Ася Володина: «В ролевом сообществе уровень рефлексии очень высок»
Ася Володина пришла на территорию искусства из ролевого сообщества, но теперь выступает в качестве художника. Одну из своих игр она поставила вместе с Арсением Жиляевым для престижного нью-йоркского Бард-колледжа. Посмотрев на игры с двух точек зрения, она поняла, что гейм-дизайнеры создают магический круг — рисуют границу между миром придуманным и реальным, им интересно посмотреть, что будет с человеком, если его переместить в воображаемое пространство. Художники же, наоборот, приходят в мир игр, чтобы эту границу стереть
В ролевом комьюнити вопрос, искусство ли мы, обсуждается очень часто. И любимый на него ответ: да, мы искусство, ролевые игры себя им ощущают. Моя личная встреча этих двух миров произошла, когда я познакомилась с Арсением Жиляевым. На встречу с ним пришло несколько человек, которые пишут игры, мы вдохновенно рассказали, чем занимаемся, и спросили, искусство ли это с его точки зрения.
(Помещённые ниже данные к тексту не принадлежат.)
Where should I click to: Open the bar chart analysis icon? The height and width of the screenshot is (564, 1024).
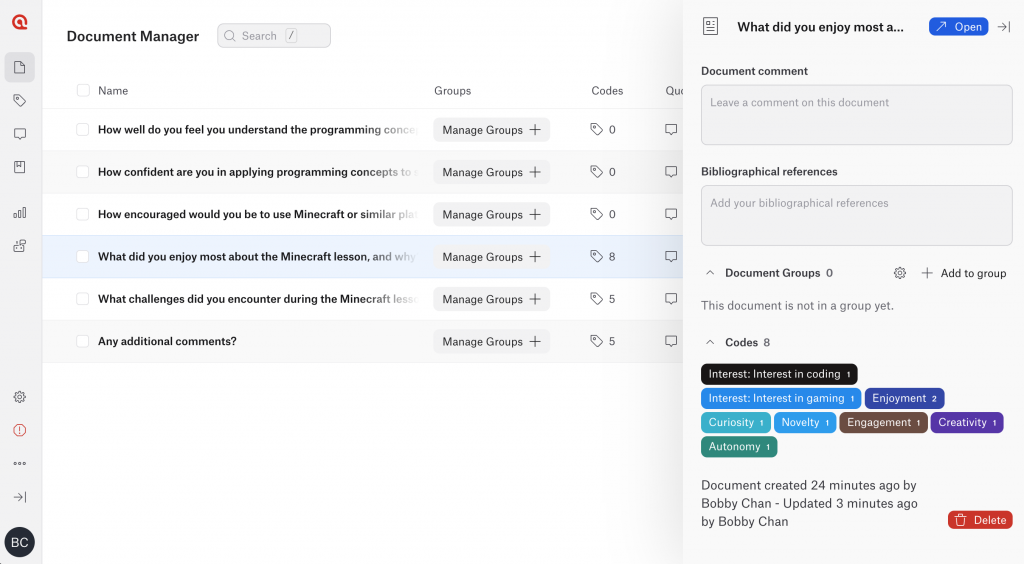coord(20,212)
А он ответил: нет, поскольку вы не институционализированы. Я тогда была сильно возмущена и не сразу поняла, что он имел в виду: разве искусство — это не то, что ты делаешь, а то, как тебя воспринимают? Потом поняла, что разговор шел о том, в каком контексте ты взаимодействуешь со своей аудиторией. И поэтому да, можно разграничить мир современного искусства и условно субкультурный мир ролевых игр. Однако во многих случаях достаточно прийти и сделать то же самое на территории искусства, чтобы оказаться релевантным его нынешним практикам.
Первые игры на Западе — это время первых хеппенингов, а по‑настоящему широко они распространились в конце 80‑х — начале 90‑х, тогда же, когда и парципаторные практики в искусстве. Причем ролевые игры стали проводиться во всех западных странах, часто независимо и с разной предысторией. Так что, полагаю, это проявление общих тенденций. Только хеппенинг возникает в той среде, что умеет говорить на языке современного искусства, а ролевые игры — в других сообществах. Однако сейчас число людей, занимающихся ролевыми играми, но при этом вовлеченных в те или иные практики современного искусства, уже очень велико. Все смешалось.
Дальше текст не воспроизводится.